2017/07/01 浦和レッドダイヤモンズvsサンフレッチェ広島 埼玉スタジアム2002
 
 球際の勝負がいつもよりアグレッシブな気がした。前線から皆川はプレスを掛けボールの出所を自由にさせないそれにより相手に有効なパスを出させないことでマイボールになる頻度を増やす。前線は活性化され可能性を感じさせる攻撃が続くのだった。
 この調子でいけば。
 そこにいる誰もが思っていただろう。だが最後が決まらない。それどころかFWの皆川などシュートすら打てないのだった。
 それならばチャンスの数を増やしていきたい。もっとボールを回して左右で揺さぶって中へ入れてとやってる内にカウンターを受けてしまった。とはいえゴール前に人数は揃ってる。大丈夫だろうと思っていたらカツン、カツンと2本のパスで決められてしまった。それはサンフレッチェがあれだけ苦労してシュートすら打てなかったことが空しくなるくらいに簡単に決まったゴールだった。それでも気を取り直していこうとしているとまたしても決められた。ああ、こんなに簡単に決められるとは。ぼくはこの時点で席を立って帰ってしまおうかと思ってしまった。
 さすがに後半になると茶島に代えてロペスを入れ点を取りにいった。が、こういう時にロペスが入って点が入った例がない。さしたる期待もせずにいたもののスライドの長いドリブルは相手の守備に混乱を与えた。そしてゴール前にボールが入るとそこからシュートが打たれた。入った。ドワーッという歓声が響き渡った。
「あれ誰、誰、誰?」
 そんな詮索が起こる。それくらい一瞬のことでで何がなんだか分からなかったものの、それが皆川だと分かると一斉に皆川コールが起こるのだった。
「皆川!皆川!」
 当然のことながらぼくも声を張り上げる。さっきまでボロクソ言ってたのにもはやこの時点で神の如く讃える。そして同点にすべく更に攻め立てる。

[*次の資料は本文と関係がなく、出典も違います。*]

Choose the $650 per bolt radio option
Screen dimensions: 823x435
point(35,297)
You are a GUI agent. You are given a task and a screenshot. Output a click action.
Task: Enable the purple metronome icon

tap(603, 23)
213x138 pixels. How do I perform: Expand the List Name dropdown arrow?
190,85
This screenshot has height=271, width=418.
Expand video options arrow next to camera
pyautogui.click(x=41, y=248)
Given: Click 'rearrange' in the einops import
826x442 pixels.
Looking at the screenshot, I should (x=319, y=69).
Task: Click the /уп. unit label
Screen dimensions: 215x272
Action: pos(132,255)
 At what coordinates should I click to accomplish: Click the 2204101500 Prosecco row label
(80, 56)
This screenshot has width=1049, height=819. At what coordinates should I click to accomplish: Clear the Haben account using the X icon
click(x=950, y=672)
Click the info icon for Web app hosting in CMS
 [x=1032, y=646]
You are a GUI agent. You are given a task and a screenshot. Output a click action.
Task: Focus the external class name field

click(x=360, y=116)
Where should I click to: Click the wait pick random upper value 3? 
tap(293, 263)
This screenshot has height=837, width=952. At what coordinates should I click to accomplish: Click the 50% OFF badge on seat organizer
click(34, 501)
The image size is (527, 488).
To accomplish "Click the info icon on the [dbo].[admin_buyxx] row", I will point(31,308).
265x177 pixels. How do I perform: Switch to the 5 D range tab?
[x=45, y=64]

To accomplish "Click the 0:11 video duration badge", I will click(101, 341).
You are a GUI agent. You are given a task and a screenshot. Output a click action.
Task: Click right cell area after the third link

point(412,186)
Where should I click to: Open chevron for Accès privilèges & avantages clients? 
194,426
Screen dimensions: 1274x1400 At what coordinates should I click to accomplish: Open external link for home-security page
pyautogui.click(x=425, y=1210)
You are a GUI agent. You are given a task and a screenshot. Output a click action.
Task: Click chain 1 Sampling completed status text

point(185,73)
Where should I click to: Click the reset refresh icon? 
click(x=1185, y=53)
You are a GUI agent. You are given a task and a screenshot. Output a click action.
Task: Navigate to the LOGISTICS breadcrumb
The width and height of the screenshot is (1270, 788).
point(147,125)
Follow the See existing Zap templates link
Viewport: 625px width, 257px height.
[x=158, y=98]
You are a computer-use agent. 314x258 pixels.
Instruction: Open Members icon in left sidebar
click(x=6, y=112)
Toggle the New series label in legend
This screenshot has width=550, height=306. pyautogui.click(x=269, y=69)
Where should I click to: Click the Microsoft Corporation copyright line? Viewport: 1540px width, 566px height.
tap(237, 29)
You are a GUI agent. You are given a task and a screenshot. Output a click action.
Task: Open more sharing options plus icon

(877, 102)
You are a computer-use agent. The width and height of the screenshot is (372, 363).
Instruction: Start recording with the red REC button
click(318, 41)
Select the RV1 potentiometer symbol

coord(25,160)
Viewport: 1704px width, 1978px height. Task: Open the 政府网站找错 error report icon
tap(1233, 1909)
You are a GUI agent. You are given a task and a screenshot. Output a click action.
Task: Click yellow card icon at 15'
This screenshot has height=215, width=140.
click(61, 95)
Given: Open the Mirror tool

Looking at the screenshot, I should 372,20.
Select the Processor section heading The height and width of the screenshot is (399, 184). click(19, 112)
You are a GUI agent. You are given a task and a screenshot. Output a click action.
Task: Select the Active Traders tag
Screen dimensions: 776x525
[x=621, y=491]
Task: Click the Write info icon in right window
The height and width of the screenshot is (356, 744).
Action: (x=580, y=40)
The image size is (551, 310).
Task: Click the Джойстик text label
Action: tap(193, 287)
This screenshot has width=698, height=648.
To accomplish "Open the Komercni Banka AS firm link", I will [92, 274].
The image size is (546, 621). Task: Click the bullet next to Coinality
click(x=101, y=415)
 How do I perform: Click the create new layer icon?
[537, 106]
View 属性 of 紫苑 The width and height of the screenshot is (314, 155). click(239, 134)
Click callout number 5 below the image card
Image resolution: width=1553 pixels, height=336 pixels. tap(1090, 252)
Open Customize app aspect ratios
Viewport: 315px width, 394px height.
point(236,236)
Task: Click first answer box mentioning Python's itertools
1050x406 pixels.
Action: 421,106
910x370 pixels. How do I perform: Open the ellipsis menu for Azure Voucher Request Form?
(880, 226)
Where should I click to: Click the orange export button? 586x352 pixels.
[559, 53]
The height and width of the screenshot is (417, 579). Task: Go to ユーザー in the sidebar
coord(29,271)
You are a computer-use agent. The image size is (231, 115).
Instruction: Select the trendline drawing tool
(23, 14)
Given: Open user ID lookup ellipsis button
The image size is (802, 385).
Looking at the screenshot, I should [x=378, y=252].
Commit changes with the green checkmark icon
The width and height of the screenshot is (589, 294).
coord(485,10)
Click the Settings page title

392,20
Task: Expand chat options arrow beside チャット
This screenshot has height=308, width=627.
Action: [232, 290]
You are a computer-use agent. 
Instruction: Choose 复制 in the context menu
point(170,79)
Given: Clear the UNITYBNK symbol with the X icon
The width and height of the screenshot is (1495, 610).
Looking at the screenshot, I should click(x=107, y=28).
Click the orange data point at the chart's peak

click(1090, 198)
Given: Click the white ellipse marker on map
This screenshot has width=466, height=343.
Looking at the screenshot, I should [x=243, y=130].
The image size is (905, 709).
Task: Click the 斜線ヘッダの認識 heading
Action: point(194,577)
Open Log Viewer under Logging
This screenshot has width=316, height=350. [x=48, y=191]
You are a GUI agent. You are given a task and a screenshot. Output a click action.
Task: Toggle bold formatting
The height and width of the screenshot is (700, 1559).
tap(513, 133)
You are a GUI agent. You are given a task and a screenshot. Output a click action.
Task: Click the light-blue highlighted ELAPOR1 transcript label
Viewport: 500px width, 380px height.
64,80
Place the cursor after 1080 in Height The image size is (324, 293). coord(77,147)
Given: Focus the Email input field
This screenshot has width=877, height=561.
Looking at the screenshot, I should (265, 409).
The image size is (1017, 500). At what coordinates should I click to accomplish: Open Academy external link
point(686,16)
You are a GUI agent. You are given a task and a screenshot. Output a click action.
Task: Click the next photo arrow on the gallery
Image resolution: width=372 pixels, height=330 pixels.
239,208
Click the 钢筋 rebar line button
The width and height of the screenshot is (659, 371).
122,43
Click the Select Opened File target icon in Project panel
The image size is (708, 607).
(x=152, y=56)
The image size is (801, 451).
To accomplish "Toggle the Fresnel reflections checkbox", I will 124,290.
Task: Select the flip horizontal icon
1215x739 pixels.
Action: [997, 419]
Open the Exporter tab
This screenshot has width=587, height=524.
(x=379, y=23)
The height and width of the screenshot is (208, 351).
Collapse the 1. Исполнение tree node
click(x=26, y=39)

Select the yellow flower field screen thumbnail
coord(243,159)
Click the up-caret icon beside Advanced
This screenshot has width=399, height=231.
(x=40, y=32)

 ゴール前まで運ばれたボールがまたしてもゴールに突き刺さる。今度は誰?ロペス、ロペスじゃないか。やっと、やっとのことで決めたゴールは同点となるゴールだった。
 同じくロペスコールが響き渡る。だが圧巻はその後のカウンターでのシュート。見事に逆転ゴールを決めてしまうともうアウェイゴール裏は熱狂に包まれる。勝てる、勝てる、勝てる、勝てるぞ。皆川、ロペス、この2人をここまで我慢して使ったのはこの瞬間の為だったのだ。森保監督の交代策は見事当たったのだった。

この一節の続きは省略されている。